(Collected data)
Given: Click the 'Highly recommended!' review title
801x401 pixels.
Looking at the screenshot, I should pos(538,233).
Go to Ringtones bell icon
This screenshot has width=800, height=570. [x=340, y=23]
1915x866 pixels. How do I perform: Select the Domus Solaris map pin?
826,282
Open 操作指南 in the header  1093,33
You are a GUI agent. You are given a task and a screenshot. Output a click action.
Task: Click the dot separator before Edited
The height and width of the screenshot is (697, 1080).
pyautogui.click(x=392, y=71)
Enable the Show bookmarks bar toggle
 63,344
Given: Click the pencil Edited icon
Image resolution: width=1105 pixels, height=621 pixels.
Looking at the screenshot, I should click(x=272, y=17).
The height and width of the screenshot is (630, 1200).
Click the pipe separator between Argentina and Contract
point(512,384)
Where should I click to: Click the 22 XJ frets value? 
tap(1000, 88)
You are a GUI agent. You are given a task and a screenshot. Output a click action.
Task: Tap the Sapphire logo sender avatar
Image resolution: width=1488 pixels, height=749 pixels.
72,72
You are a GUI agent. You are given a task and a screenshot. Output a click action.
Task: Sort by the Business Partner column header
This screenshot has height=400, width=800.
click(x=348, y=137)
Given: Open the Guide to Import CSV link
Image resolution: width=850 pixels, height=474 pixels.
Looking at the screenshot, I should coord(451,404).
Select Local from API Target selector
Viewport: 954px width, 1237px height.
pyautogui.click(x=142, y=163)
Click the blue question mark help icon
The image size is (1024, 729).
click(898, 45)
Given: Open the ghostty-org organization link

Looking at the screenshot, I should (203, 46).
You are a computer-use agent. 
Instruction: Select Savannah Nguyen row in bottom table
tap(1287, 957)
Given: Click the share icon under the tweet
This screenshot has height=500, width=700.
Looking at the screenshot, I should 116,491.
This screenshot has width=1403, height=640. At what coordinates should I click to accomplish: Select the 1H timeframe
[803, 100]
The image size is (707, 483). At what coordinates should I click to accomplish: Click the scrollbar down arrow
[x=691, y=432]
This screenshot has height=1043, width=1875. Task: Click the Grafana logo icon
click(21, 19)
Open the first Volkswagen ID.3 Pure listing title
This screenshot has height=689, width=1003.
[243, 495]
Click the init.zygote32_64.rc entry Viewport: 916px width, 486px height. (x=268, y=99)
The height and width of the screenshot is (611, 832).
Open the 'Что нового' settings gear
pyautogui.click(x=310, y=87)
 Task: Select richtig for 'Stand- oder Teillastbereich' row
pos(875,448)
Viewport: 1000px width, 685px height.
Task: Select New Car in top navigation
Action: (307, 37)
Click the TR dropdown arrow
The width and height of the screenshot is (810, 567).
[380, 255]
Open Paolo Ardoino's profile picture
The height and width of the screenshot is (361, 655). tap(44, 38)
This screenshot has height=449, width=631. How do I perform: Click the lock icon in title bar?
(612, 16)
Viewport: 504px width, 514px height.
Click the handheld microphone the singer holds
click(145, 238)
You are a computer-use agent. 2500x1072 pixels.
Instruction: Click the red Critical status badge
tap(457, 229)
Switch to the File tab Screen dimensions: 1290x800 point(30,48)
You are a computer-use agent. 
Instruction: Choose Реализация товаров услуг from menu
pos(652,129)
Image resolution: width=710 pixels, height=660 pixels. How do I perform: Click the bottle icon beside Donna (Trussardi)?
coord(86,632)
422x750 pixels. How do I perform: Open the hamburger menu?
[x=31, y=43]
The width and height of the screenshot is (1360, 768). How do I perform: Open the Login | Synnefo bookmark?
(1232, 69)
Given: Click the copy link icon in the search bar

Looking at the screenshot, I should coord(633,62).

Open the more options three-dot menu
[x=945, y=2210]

**Task directions:** Find the line with "422x750 pixels. How". Transcribe it and every line after it exactly, through the end of the records above, and nothing else.

**Answer box:**
422x750 pixels. How do I perform: Open the hamburger menu?
[x=31, y=43]
The width and height of the screenshot is (1360, 768). How do I perform: Open the Login | Synnefo bookmark?
(1232, 69)
Given: Click the copy link icon in the search bar

Looking at the screenshot, I should coord(633,62).

Open the more options three-dot menu
[x=945, y=2210]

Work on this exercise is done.